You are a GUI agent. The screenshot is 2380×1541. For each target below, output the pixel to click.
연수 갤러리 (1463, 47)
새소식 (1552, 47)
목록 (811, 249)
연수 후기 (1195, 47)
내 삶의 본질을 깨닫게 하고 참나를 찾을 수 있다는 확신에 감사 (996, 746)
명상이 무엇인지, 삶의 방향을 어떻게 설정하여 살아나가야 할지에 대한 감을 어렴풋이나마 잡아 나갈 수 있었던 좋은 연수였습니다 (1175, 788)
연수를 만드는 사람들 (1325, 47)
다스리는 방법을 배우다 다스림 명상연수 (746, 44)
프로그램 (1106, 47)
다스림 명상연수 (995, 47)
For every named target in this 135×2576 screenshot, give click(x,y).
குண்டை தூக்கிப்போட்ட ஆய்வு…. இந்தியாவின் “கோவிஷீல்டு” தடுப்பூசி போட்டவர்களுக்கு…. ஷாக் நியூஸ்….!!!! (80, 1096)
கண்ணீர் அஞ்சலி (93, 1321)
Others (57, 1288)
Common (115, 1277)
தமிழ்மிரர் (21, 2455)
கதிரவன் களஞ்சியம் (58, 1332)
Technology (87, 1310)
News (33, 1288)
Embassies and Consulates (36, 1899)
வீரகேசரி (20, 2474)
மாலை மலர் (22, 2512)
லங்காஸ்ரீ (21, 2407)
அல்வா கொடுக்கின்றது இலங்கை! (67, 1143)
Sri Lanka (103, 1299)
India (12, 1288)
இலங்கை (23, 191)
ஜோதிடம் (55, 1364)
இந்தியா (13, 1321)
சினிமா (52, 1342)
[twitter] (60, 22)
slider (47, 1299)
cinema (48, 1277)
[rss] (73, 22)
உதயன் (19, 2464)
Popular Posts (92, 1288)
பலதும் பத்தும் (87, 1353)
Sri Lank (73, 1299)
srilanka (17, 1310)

Assignment:
Reproduce the material in full, with no word added or dropped.

Output for this exercise:
You are a GUI agent. The screenshot is 2380×1541. For each target below, output the pixel to click.
연수 갤러리 (1463, 47)
새소식 (1552, 47)
목록 (811, 249)
연수 후기 (1195, 47)
내 삶의 본질을 깨닫게 하고 참나를 찾을 수 있다는 확신에 감사 (996, 746)
명상이 무엇인지, 삶의 방향을 어떻게 설정하여 살아나가야 할지에 대한 감을 어렴풋이나마 잡아 나갈 수 있었던 좋은 연수였습니다 (1175, 788)
연수를 만드는 사람들 (1325, 47)
다스리는 방법을 배우다 다스림 명상연수 (746, 44)
프로그램 (1106, 47)
다스림 명상연수 (995, 47)
For every named target in this 135×2576 screenshot, give click(x,y).
குண்டை தூக்கிப்போட்ட ஆய்வு…. இந்தியாவின் “கோவிஷீல்டு” தடுப்பூசி போட்டவர்களுக்கு…. ஷாக் நியூஸ்….!!!! (80, 1096)
கண்ணீர் அஞ்சலி (93, 1321)
Others (57, 1288)
Common (115, 1277)
தமிழ்மிரர் (21, 2455)
கதிரவன் களஞ்சியம் (58, 1332)
Technology (87, 1310)
News (33, 1288)
Embassies and Consulates (36, 1899)
வீரகேசரி (20, 2474)
மாலை மலர் (22, 2512)
லங்காஸ்ரீ (21, 2407)
அல்வா கொடுக்கின்றது இலங்கை! (67, 1143)
Sri Lanka (103, 1299)
India (12, 1288)
இலங்கை (23, 191)
ஜோதிடம் (55, 1364)
இந்தியா (13, 1321)
சினிமா (52, 1342)
[twitter] (60, 22)
slider (47, 1299)
cinema (48, 1277)
[rss] (73, 22)
உதயன் (19, 2464)
Popular Posts (92, 1288)
பலதும் பத்தும் (87, 1353)
Sri Lank (73, 1299)
srilanka (17, 1310)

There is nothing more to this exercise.